ECB’s Schnabel: June rate cut possible, another in July not warranted

    In an interview with Nikkei, ECB Executive Board member Isabel Schnabel indicated that a rate cut in June “may be appropriate” based on current data. However, she noted that another cut in July “does not seem warranted.” Schnabel emphasized that the outlook beyond June is “much more uncertain,” pointing out that the “last mile” of disinflation is the “most difficult.”

    Schnabel explained that the disinflation process has slowed significantly after most supply-side shocks were reversed, making it a “quite bumpy” global phenomenon. She highlighted that in Eurozone, part of this difficulty is due to base effects and the reversal of fiscal measures.
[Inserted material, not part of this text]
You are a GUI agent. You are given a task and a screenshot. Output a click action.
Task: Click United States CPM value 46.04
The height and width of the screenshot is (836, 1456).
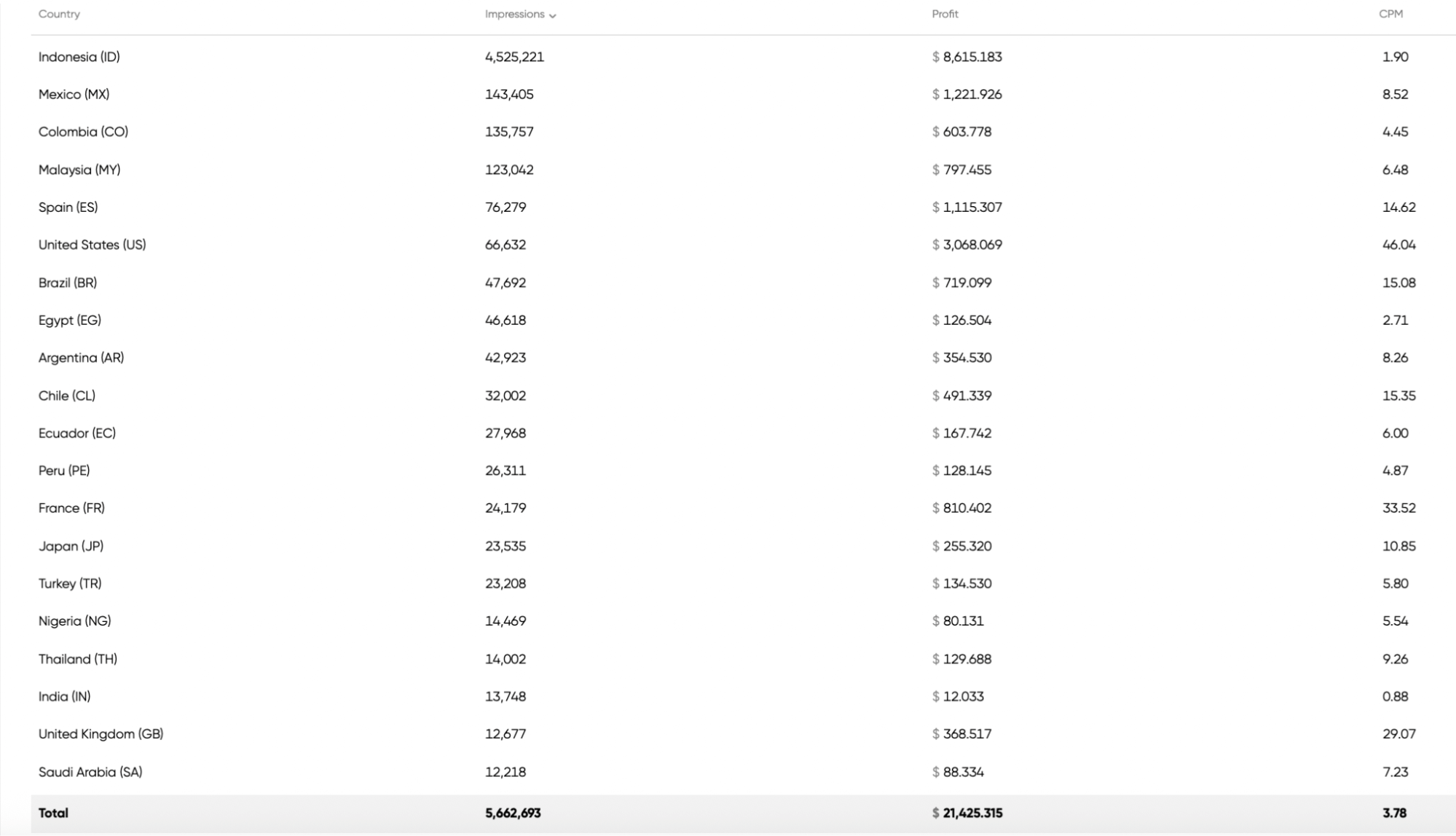pyautogui.click(x=1398, y=245)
    Importantly, Schnabel underscored that inflation driven by “second-round effects” has become “more persistent.” She advocated for a cautious approach, stressing that “after so many years of very high inflation and with inflation risks still being tilted to the upside, a front-loading of the easing process would come with a risk of easing prematurely.”

    Mixed signals in China’s economic data: Industrial production surges, retail sales lag

      China’s economic data for April revealed a mixed picture, with industrial production rising by 6.7% yoy, surpassing the expected 4.6%.

      However, fixed asset investment for the year to date grew by 4.2% yoy, falling short of the anticipated 4.6%. Notably, real estate investment declined significantly, dropping by -9.8% in the first four months of the year.

      Retail sales, a critical indicator of consumer spending, increased by only 2.3% yoy, below the forecast of 3.8%.

      According to the National Bureau of Statistics , production and demand saw a stable increase, with employment and prices showing overall improvement. The NBS stated that the economy was generally stable, continuing to rebound and progress well.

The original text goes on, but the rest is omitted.